* WHAT YOU HAVE TO DO:
Write the next part of the passage on canned-goods freight rates, starting after its last sentence. The data that follow the passage are not part of it.

* READING PASSAGE:
⁂
In view of the foregoing, the rail respondents take the position that if minimum motor-carrier rates are prescribed in this proceeding, such rates, subject to a minimum of 30,000 pounds or higher, should be at least 3 cents higher than the rail rates based on 36,000 pounds, and that lower truckload minima should reflect a greater differential in favor of the rails.

Turning now to the rail proposal that the canned-goods rate structure in official territory should reflect lower scales of distance rates, minimum 60,000 pounds, in addition to rates based on 36,000 pounds. As stated, 60,000-pound rates were originally proposed to become effective on September 26, 1952, but were suspended. In Canned or Preserved Foodstuffs in Official Territory, supra, division 2 found the proposal not shown to be just and reasonable, and caused the schedules to be canceled. Two petitions for reconsideration of that action have been denied. The decision in that proceeding, however, was without prejudice to any conclusions which may be reached upon the instant record. It was there observed that approval of a proposal which would have the effect of initiating widespread reductions in motor-carrier rates without materially benefiting the proponents would not satisfy the requirements of the national transportation policy. We have in this consolidated proceeding a more complete record as to the justness and reasonableness of the 60,000-pound rates, and also as to the motor- carrier rates, a situation not presented in the prior proceeding.
⁂
* RECORDED INFORMATION:
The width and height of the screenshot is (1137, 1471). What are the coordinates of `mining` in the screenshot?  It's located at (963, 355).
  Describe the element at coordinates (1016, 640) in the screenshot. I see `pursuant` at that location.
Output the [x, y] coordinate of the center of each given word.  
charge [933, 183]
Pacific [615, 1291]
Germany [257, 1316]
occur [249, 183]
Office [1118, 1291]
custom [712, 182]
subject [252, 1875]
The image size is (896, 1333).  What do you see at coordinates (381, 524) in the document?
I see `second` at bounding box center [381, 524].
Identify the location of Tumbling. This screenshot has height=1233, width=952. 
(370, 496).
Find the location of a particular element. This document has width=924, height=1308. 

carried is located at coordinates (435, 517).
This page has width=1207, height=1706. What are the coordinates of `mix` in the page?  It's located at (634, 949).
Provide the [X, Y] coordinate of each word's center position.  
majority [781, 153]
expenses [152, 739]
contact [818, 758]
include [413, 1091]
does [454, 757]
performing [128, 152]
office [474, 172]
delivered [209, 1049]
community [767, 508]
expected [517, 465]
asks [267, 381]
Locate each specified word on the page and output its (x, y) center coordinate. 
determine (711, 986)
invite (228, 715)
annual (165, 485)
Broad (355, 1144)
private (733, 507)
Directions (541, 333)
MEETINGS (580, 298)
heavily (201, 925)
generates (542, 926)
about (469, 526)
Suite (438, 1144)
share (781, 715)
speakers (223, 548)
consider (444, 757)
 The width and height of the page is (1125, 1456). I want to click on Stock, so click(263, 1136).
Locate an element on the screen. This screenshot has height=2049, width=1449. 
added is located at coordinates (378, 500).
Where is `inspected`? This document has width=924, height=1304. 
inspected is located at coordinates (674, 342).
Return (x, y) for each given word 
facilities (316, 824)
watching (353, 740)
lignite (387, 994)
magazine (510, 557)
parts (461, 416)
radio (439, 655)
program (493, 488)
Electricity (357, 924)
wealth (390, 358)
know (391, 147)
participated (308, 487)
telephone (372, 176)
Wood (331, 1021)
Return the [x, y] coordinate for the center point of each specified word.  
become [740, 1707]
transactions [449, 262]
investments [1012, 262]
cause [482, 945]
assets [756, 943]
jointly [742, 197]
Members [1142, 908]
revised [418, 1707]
⁂
* EXERCISE RESPONSE:
As stated, the proposed 60,000-pound rates are referred to by the rail respondents as "incentive rates," and were designed specifically to counteract motor-carrier competition and to offset the growing tendency of canned-goods receivers to order in smaller quantities. The portion of the lading in excess of the minimum of 36,000 pounds results in additional revenue without substantial added service, except the additional tractive effort. See Alcoholic Liquors in the South, 279 I. C. C. 81, 86. Fuller utilization of the carrying capacity of the average freight car enables the railroads to realize the benefit of this inherent advantage.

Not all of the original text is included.